Carla Lima/Ipolítica

Ação de Bolsonaro contra Alexandre de Moraes é vista como nova crise institucional no Brasil por senadores e deputado do Maranhão
Ação de Bolsonaro contra Alexandre de Moraes é vista como nova crise institucional no Brasil por senadores e deputado do Maranhão ( Foto: Reprodução)

SÃO LUÍS - A semana foi marcada, em Brasília, por novos confrontos entre o presidente Jair Bolsonaro (PL) e o ministro Alexandre de Moraes, do Supremo Tribunal Federal (STF). Bolsonaro entrou com ação contra Moraes devido ao inquérito das fake news. O cenário é caracterizado por crise institucional mais uma vez. Os parlamentares maranhenses da bancada federal acreditam que é necessário uma atuação do Poder Legislativo para contornar a crise.

No início da semana, Bolsonaro ajuizou notícia-crime contra o ministro Alexandre de Moraes, do Supremo Tribunal Federal (STF). A ação, protocolada na segunda-feira, 16, no STF, cita supostos ataques à democracia, desrespeito à Constituição e desprezo aos direitos e garantias fundamentais.

A ação, indeferida pelo ministro Dias Toffoli, leva a uma nova cena dos confrontos que o presidente da República vem tendo com o STF. Em Brasília, parlamentares do Congresso Nacional acreditam em nova crise institucional.

Este é o caso do senador do Maranhão, Roberto Rocha (PTB). Para ele, a crise entre o Executivo e o Judiciário nunca chegou ao fim. 

“Permanentemente [existe crise entre Executivo e Judiciário]. Na democracia, o que controla poder é poder. O povo pode dar e tirar o poder. Constitucionalmente, quem faz o controle externo do Poder Judiciário é o Senado. Mas, infelizmente, não está fazendo”, disse Rocha.

Para o senador, o presidente do Senado, Rodrigo Pacheco (PSD), deveria tomar as providências cabíveis em relação ao Poder Judiciário. 

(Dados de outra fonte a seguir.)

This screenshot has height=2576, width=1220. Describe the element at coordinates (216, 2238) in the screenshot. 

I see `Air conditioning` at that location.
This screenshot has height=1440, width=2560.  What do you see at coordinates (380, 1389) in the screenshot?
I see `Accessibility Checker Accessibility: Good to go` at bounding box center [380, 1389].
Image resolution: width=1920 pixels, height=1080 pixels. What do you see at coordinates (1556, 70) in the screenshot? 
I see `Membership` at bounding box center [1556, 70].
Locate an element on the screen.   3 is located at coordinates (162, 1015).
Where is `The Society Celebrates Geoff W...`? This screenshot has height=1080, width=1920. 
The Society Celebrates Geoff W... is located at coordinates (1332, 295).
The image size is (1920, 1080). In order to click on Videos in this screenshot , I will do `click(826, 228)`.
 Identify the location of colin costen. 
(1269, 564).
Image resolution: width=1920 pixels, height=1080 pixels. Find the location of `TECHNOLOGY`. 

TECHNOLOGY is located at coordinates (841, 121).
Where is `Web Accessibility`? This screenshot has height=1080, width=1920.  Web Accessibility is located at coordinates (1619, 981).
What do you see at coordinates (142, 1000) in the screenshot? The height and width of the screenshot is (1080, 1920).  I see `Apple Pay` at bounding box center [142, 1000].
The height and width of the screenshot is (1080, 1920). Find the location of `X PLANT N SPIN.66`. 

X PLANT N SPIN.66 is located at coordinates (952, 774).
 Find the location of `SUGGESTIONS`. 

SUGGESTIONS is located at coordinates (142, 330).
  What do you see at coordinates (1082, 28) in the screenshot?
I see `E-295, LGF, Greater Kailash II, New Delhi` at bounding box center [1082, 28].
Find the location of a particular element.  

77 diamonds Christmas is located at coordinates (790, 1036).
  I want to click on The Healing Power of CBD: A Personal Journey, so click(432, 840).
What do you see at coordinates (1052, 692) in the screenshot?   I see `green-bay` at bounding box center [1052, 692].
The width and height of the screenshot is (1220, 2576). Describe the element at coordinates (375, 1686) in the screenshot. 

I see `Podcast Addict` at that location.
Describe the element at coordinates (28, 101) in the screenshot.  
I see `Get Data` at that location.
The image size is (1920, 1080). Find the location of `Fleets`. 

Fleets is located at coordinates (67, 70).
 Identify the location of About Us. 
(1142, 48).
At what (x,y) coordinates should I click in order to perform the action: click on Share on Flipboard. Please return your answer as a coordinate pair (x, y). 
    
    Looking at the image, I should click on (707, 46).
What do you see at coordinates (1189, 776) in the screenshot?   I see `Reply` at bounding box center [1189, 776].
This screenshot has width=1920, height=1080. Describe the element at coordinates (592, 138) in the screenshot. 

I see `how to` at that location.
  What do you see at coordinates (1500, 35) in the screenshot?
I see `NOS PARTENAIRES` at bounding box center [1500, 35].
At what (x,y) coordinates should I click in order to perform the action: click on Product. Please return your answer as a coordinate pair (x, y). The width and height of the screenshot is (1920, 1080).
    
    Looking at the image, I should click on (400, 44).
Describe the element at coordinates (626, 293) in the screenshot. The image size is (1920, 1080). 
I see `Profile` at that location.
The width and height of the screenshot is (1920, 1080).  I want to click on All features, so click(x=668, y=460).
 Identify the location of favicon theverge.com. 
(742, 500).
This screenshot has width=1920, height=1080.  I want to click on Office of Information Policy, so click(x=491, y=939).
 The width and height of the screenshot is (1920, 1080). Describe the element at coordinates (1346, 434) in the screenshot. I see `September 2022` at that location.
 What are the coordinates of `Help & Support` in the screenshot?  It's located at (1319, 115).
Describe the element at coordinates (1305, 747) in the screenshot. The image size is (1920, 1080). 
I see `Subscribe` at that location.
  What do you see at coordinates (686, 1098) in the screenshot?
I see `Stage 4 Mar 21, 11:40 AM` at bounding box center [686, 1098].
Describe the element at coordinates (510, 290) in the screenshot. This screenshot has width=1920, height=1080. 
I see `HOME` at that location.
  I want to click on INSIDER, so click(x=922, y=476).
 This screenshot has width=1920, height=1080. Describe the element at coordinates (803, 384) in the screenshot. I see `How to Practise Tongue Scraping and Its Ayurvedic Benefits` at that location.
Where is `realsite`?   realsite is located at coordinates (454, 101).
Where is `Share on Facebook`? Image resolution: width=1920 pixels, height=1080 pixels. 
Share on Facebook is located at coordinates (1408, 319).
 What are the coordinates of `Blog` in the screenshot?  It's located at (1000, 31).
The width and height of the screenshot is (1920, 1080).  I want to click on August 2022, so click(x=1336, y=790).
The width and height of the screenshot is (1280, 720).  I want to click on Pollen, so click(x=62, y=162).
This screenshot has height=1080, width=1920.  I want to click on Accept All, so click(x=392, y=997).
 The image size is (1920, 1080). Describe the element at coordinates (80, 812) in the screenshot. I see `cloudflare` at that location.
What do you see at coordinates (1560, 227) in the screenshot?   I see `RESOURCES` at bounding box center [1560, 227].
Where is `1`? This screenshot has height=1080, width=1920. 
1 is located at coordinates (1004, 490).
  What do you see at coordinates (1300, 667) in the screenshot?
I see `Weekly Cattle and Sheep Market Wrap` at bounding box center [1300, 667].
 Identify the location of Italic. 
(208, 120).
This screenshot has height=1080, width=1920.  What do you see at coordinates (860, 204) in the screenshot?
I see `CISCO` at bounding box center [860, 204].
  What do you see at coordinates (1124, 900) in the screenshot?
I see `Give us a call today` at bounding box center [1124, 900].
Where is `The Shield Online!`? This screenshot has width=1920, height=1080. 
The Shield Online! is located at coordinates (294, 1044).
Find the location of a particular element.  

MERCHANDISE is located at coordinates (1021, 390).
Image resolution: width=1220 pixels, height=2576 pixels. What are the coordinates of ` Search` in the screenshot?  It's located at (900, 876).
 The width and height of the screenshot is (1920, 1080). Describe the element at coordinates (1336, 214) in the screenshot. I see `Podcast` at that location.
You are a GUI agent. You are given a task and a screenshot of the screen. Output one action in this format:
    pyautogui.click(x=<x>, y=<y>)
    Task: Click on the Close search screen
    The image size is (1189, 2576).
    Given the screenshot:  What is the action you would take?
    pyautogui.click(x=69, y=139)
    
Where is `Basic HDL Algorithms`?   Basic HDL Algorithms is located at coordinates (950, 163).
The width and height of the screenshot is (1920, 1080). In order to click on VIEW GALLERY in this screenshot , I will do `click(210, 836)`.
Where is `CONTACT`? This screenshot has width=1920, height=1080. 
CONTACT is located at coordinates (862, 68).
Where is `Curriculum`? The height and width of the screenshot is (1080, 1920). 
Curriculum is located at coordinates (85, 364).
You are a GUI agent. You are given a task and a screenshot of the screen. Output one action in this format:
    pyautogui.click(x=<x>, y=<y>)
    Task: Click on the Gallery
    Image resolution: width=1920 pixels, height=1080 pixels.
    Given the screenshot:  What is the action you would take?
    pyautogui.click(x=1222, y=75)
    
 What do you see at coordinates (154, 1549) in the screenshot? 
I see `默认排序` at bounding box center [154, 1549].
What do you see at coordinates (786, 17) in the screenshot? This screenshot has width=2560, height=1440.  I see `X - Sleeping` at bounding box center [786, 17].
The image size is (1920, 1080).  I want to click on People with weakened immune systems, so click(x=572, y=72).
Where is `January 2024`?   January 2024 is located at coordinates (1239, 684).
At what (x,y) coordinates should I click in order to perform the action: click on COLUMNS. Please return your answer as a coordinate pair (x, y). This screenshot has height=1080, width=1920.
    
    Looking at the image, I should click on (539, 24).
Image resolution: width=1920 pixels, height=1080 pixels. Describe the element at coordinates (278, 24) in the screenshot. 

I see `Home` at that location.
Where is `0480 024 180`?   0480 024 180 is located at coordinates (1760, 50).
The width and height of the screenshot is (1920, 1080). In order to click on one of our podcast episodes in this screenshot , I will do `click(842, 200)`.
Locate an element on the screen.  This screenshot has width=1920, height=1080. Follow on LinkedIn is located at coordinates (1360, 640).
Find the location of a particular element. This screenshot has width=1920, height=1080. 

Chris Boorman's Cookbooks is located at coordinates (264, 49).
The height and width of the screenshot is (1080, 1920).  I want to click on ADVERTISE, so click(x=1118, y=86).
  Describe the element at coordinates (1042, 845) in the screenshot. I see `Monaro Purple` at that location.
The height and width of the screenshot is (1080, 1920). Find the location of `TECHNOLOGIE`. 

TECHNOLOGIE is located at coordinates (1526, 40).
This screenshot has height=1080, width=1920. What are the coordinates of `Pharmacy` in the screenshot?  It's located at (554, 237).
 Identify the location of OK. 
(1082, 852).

“O Supremo tem que ser uma Corte Constitucional, ou seja, examinar o que está na Constituição. Para isto, bastam 11 ministros. Mas se for para analisar até briga de galo, precisamos de novos ministros. O fato é que algo precisa ser feito. O que não podemos é assistindo a tudo. Infelizmente, quem faz o controle do Supremo que exerce é o Senado. Mas quem abre processo não é o Senado, é o presidente do Senado que não faz. Nem este e nem outros”, afirmou.

O senador Weverton Rocha (PDT) também se manifestou a respeito dos confrontos entre os dois poderes. Segundo o pedetista, a crise é “latente” e que o Poder Legislativo vem contribuindo para contornar os problemas.

“A crise é muito latente. O Executivo a cada dia mais estica a corda em relação ao Judiciário. Há uma clara intensão de tentar criar um argumento para justificar uma eventual derrota na urna. Trazem de novo este debate que não existia mais que é questionar o modelo eleitoral com a urna eletrônica. Eu destaco que o Congresso Nacional tem exercido um papel fundamental tendo um papel de ser um algodão para ajudar esta relação entre os dois poderes. Agora, não acreditamos em nenhum retorno ao passado até porque todos juraram respeitar a Constituição”, afirmou Weverton Rocha.

Já o deputado federal do PT, Rubens Júnior, acredita que os novos confrontos de Bolsonaro com o STF não chegam a caracterizar uma crise. Para ele, o presidente da República usa a suposta crise como uma “cortina de fumaça” para a atual situação do Brasil.

“Não chega a ser uma crise. Há uma tentativa do presidente da República de polemizar com o Judiciário, para esconder seu fracasso administrativo. É uma espécie de cortina de fumaça para os reais problemas da nação. Além disso, é uma tentativa de construir um clima de ruptura institucional. Que não prosperará”, disse o deputado.